* EXCERPT:
◇ ◇ ◇ ◇ ◇

Abu Dhabi: A renowned international hospital in Bangkok discharged against their will 10 Emirati patients who were in critical condition and still receiving treatment, Gulf News has learnt.

According to a source at the UAE Embassy in Bangkok, the embassy had to have all 10 patients admitted to other hospitals in Bangkok, on Monday.

The patients had originally been admitted by the Bangkok Hospital Medical Centre (BMC) suffering with conditions including cancer, heart problems, paralysis and old age.

The patients' expulsion followed a financial dispute. The hospital says it discharged the patients because of overdue, unpaid bills. However, the UAE Embassy in Bangkok said the hospital had been overcharging patients, so it decided to stop its bill payments to the BMC as a result while the issue was resolved.

The UAE Embassy source said: "After we found out that the BMC has been overcharging our patients in the past three years, we employed a consultancy firm to revise the hospital bills thoroughly, who again confirmed that the hospital bills were inaccurate and exaggerated".

"We then decided to stop our payments to the BMC till the matter is clarified and resolved."

The Bangkok Hospital Medical Centre receives more than 10,000 patients from the UAE each year. Fees are usually either settled by individual patients, or are covered by authorities such as the armed forces, the Health Authority Abu Dhabi, Dubai Health Authority and the UAE Embassy.

Emiratis or Thiqa health insurance card holders are only covered by their health insurance scheme in the UAE and GCC region, and not elsewhere.

‘Overdue accounts'

A spokesman for the Bangkok Hospital Medical Centre's management said: "We only faced overdue accounts from the Health Authority Abu Dhabi (HAAD), Dubai Health Authority, and the UAE Embassy, who have accumulated bills that have reached Dh20 million. For that reason, and for the first time in the hospital's history, we asked patients who are sponsored from those parties to leave the hospital, since their designated authorities have not been paying us".

Explaining the situation, the source from the hospital said: "As much as we feel bad for the patients, who were mostly admitted to our intensive care unit, we are now financially relieved. We never had any problems from countries like Qatar and Kuwait, and it's disappointing for us to have one with the UAE".

◇ ◇ ◇ ◇ ◇

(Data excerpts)
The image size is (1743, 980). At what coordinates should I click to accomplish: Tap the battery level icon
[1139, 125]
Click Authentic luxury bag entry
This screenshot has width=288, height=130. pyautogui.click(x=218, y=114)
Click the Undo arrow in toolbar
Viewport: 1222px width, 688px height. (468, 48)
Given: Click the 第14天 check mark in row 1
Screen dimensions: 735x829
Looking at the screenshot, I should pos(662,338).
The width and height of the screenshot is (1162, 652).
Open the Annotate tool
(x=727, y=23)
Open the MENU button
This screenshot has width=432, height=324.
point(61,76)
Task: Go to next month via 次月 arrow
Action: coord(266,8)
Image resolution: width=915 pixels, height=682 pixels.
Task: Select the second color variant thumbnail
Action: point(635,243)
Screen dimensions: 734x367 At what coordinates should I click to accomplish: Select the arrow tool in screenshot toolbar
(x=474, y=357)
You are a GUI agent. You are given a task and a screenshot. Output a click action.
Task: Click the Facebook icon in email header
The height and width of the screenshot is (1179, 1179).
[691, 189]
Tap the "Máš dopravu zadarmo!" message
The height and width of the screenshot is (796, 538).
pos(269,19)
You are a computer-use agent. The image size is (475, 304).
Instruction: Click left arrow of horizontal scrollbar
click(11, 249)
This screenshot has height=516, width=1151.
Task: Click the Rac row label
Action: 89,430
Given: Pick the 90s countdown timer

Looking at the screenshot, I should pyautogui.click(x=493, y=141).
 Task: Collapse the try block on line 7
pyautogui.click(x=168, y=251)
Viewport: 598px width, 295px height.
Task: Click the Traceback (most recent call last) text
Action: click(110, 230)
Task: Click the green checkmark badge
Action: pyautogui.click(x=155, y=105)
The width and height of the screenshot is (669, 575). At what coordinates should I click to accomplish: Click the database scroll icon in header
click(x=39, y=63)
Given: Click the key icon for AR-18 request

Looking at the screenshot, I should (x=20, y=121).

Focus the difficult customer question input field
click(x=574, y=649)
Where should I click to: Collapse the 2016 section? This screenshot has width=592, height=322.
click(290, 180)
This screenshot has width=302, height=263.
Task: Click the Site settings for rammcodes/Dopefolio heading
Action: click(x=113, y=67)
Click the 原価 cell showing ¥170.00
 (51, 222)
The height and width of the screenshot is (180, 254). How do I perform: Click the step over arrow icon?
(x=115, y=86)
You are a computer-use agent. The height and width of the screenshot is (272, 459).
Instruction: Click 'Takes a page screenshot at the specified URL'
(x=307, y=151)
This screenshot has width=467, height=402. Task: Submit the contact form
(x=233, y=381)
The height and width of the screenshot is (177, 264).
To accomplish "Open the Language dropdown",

◇ ◇ ◇ ◇ ◇

* ACTIVITY A: According to the article on the Bangkok hospital dispute, how many patients from the UAE does the Bangkok Hospital Medical Centre receive each year?
* ACTIVITY B: Render the following sentence from the article on the Bangkok hospital dispute into French: "The patients' expulsion followed a financial dispute."
* ACTIVITY C: From the article on the Bangkok hospital dispute, extract word for word the passage starting with "Abu Dhabi: A" and going on through "and old age.".

* EXERCISE RESPONSE A: More than 10,000 patients.

* EXERCISE RESPONSE B: L'expulsion des patients a fait suite à un différend financier.

* EXERCISE RESPONSE C:
Abu Dhabi: A renowned international hospital in Bangkok discharged against their will 10 Emirati patients who were in critical condition and still receiving treatment, Gulf News has learnt.

According to a source at the UAE Embassy in Bangkok, the embassy had to have all 10 patients admitted to other hospitals in Bangkok, on Monday.

The patients had originally been admitted by the Bangkok Hospital Medical Centre (BMC) suffering with conditions including cancer, heart problems, paralysis and old age.